Leave out every picture, and return exactly the lines from the line containing "Open the Search view in activity bar" through the end of the records below, both inclusive.

(Items from a dataset)
§ §

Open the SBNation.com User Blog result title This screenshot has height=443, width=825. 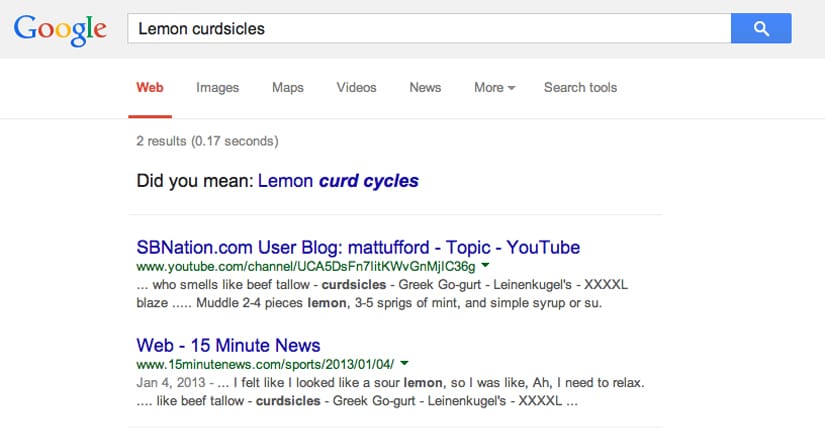pos(357,247)
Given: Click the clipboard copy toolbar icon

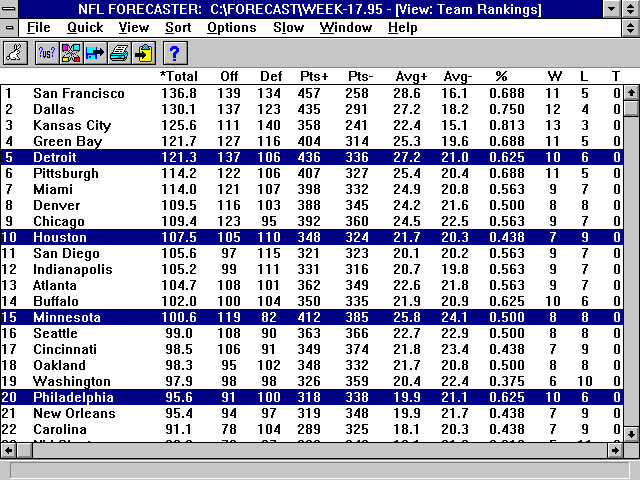Looking at the screenshot, I should click(145, 53).
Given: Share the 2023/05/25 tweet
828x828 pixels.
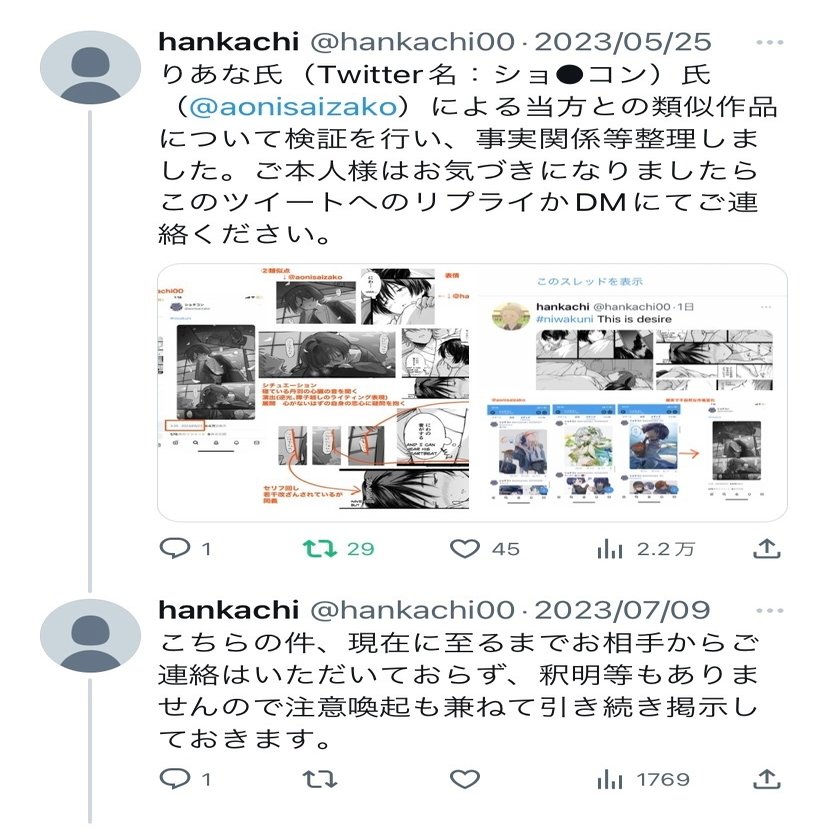Looking at the screenshot, I should coord(766,549).
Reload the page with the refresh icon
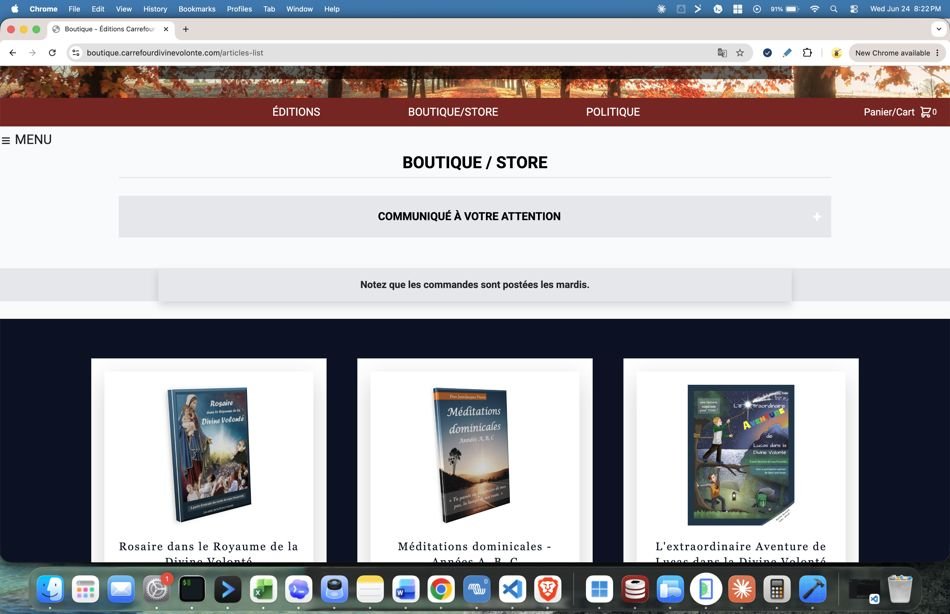Image resolution: width=950 pixels, height=614 pixels. [x=52, y=53]
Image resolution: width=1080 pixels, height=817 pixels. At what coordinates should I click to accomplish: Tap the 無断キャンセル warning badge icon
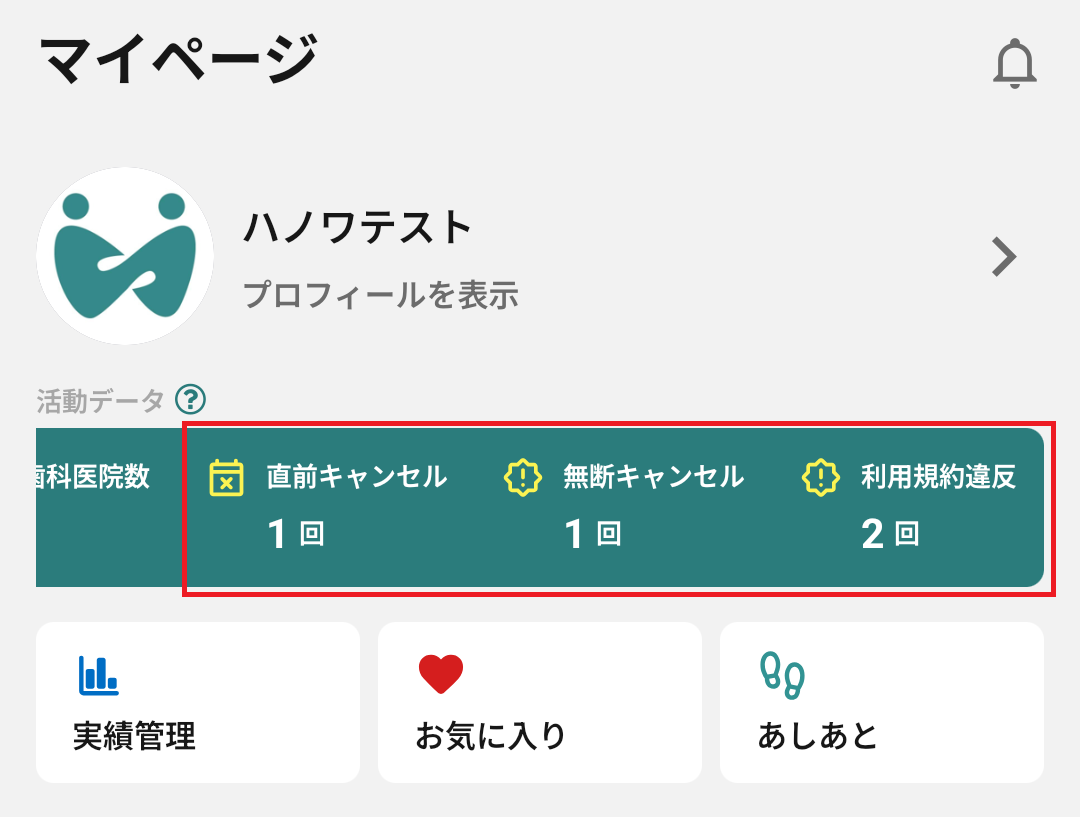click(x=522, y=477)
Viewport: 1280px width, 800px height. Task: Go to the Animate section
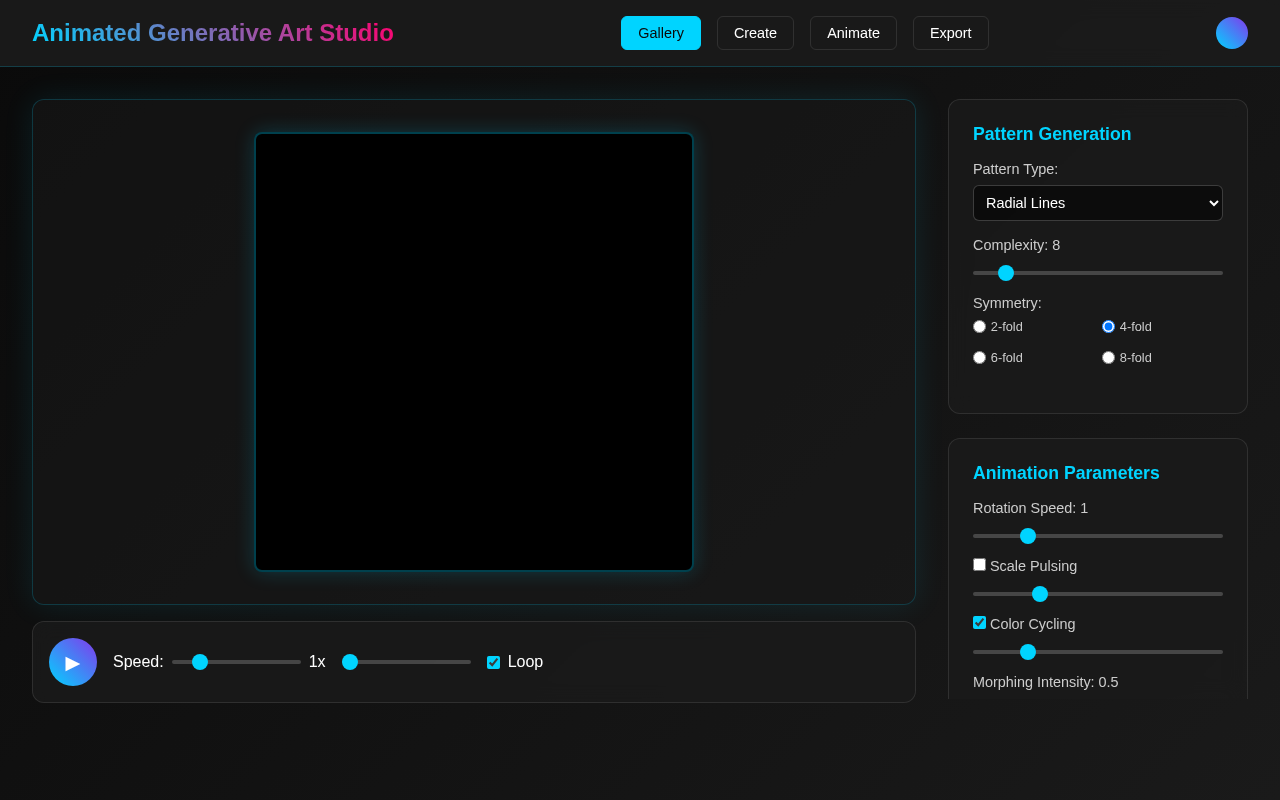click(x=853, y=32)
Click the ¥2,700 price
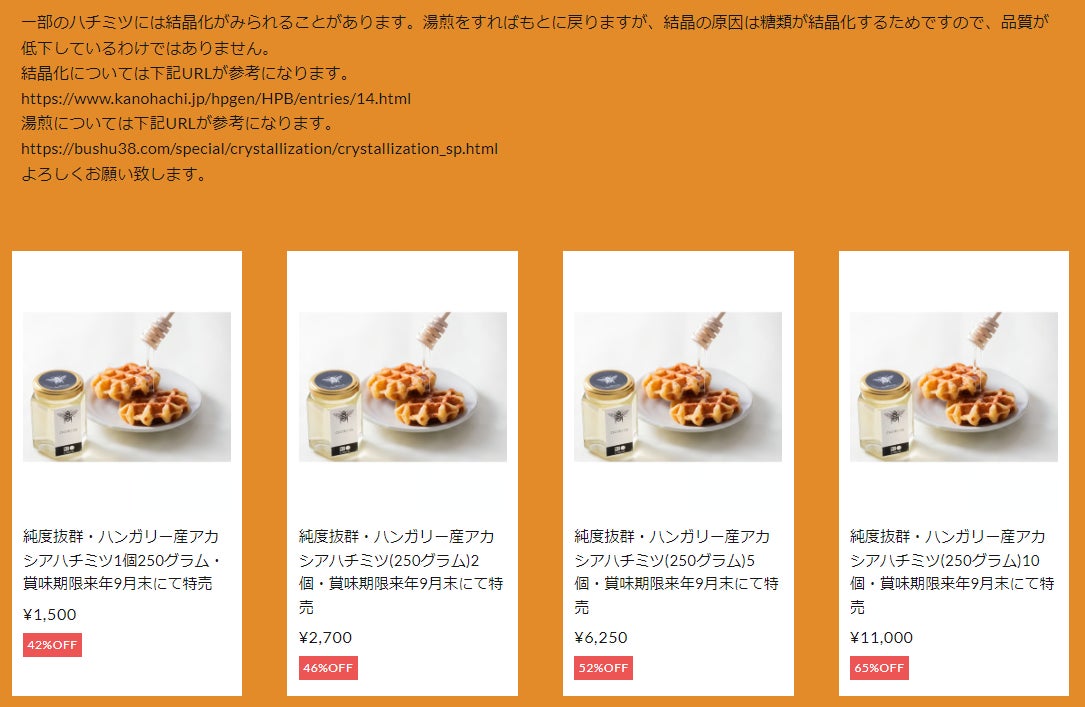 point(325,637)
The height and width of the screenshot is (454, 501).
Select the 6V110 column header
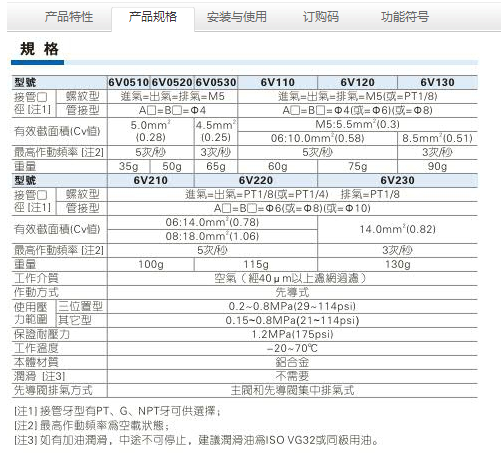coord(278,82)
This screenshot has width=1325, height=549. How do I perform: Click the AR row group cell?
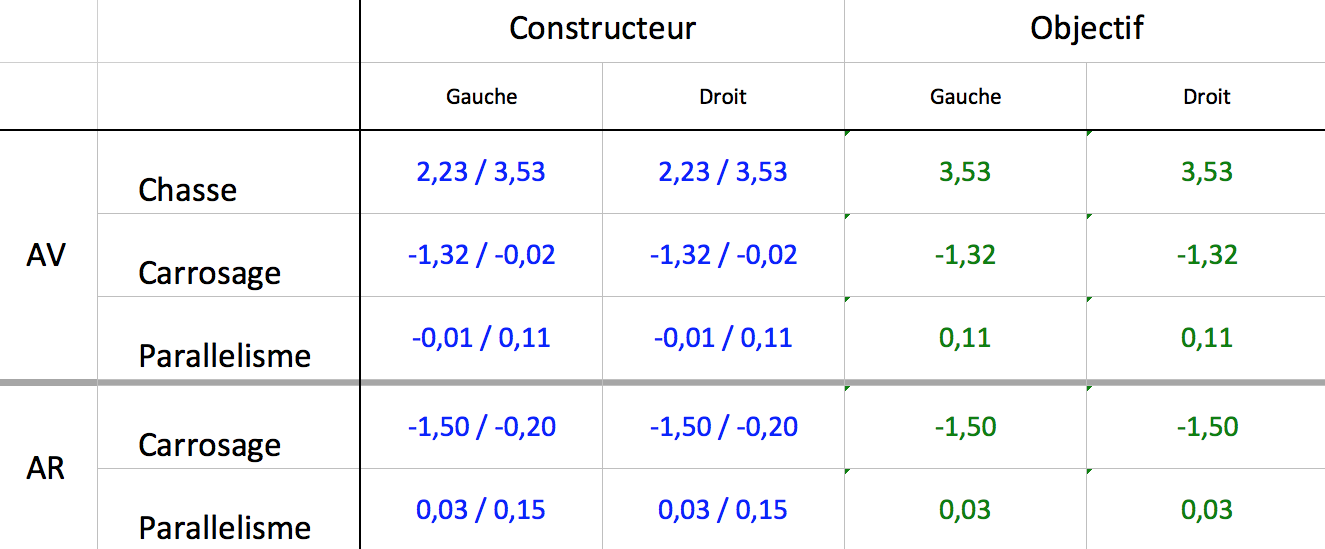point(48,467)
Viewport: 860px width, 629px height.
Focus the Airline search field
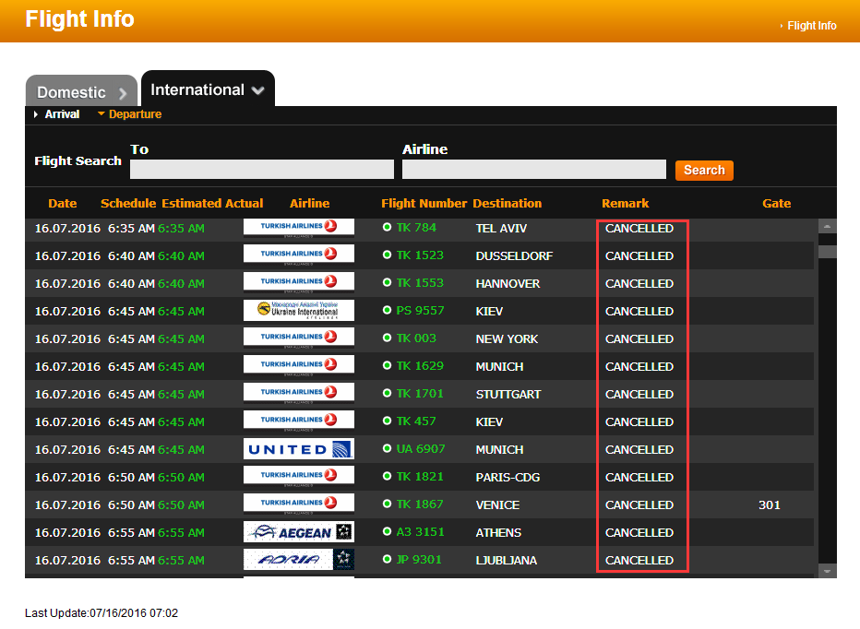(533, 169)
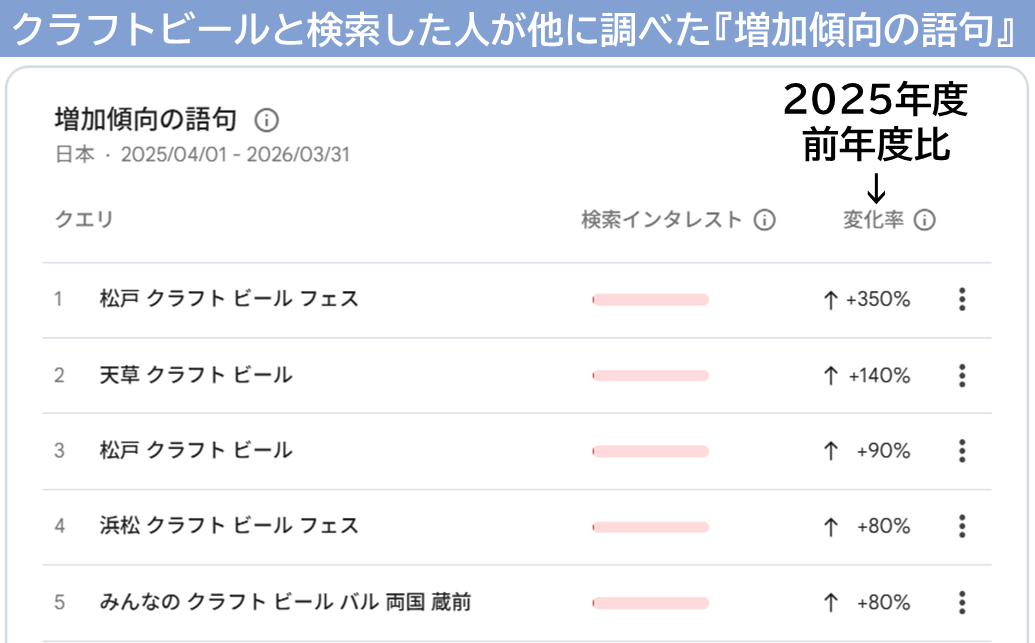Click the 天草 クラフト ビール query

[x=196, y=375]

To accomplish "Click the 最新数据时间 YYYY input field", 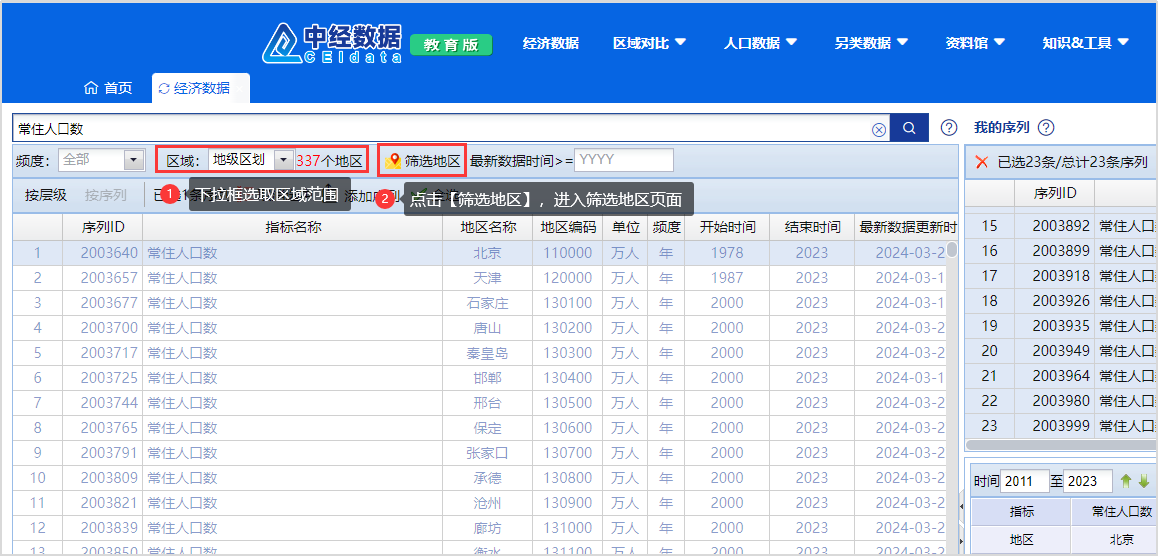I will (623, 160).
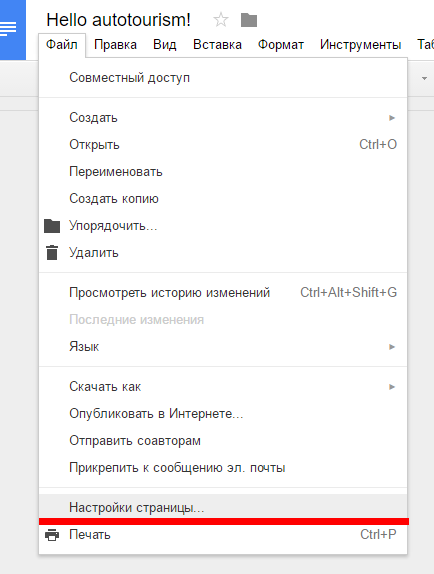Image resolution: width=434 pixels, height=574 pixels.
Task: Click the folder icon beside document title
Action: pos(249,20)
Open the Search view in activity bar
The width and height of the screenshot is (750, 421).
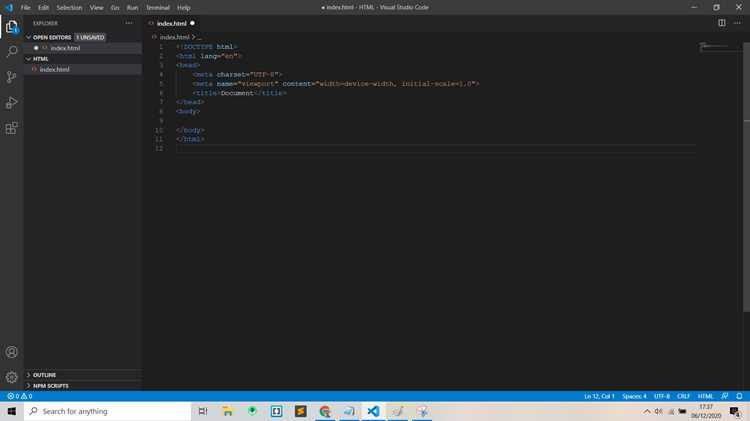pyautogui.click(x=11, y=51)
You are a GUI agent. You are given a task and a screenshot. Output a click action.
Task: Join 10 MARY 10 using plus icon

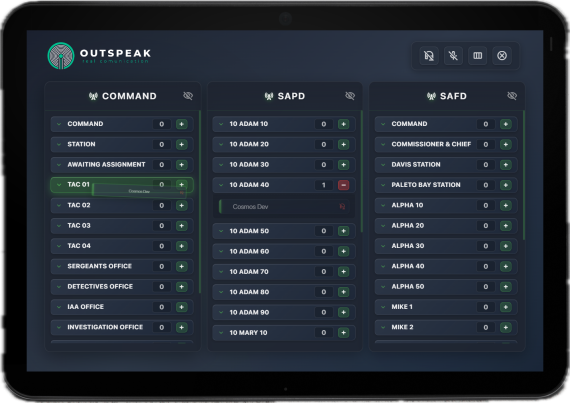point(344,333)
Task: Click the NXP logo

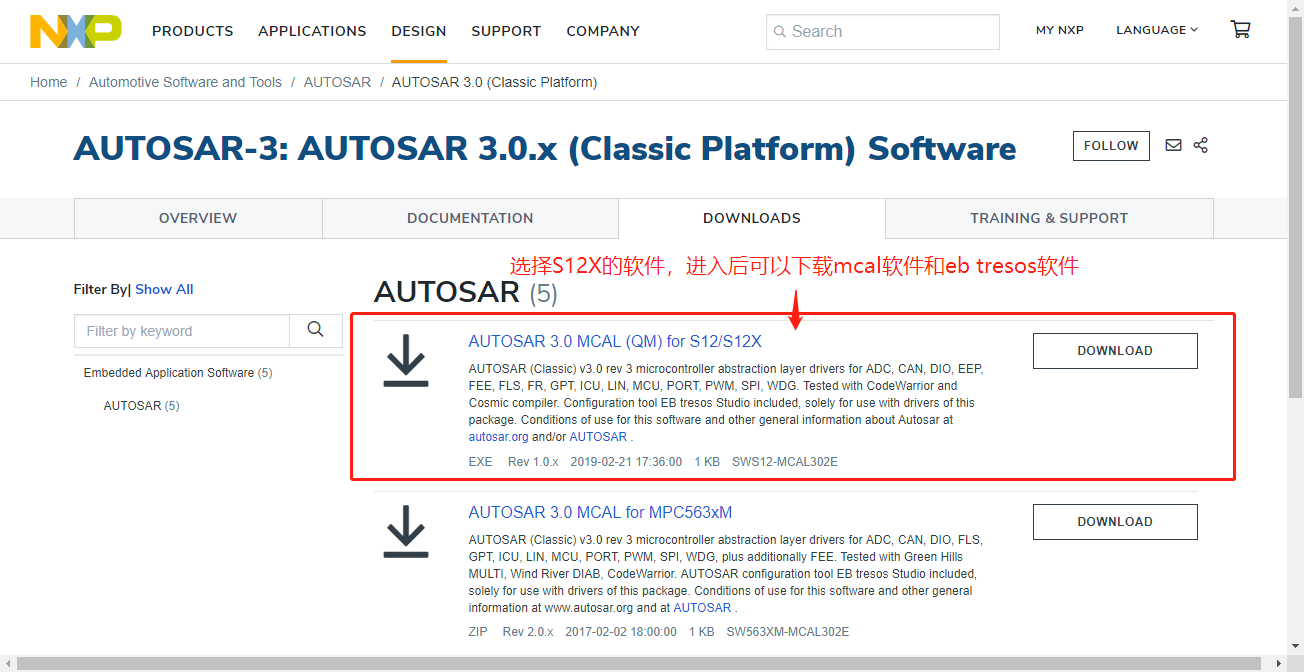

§ §

Answer section:
Open the Search view in activity bar
The width and height of the screenshot is (750, 421).
pyautogui.click(x=11, y=51)
You are a GUI agent. You are given a task and a screenshot. Output a click action.
Task: Join 10 MARY 10 using plus icon

point(344,333)
Task: Click the NXP logo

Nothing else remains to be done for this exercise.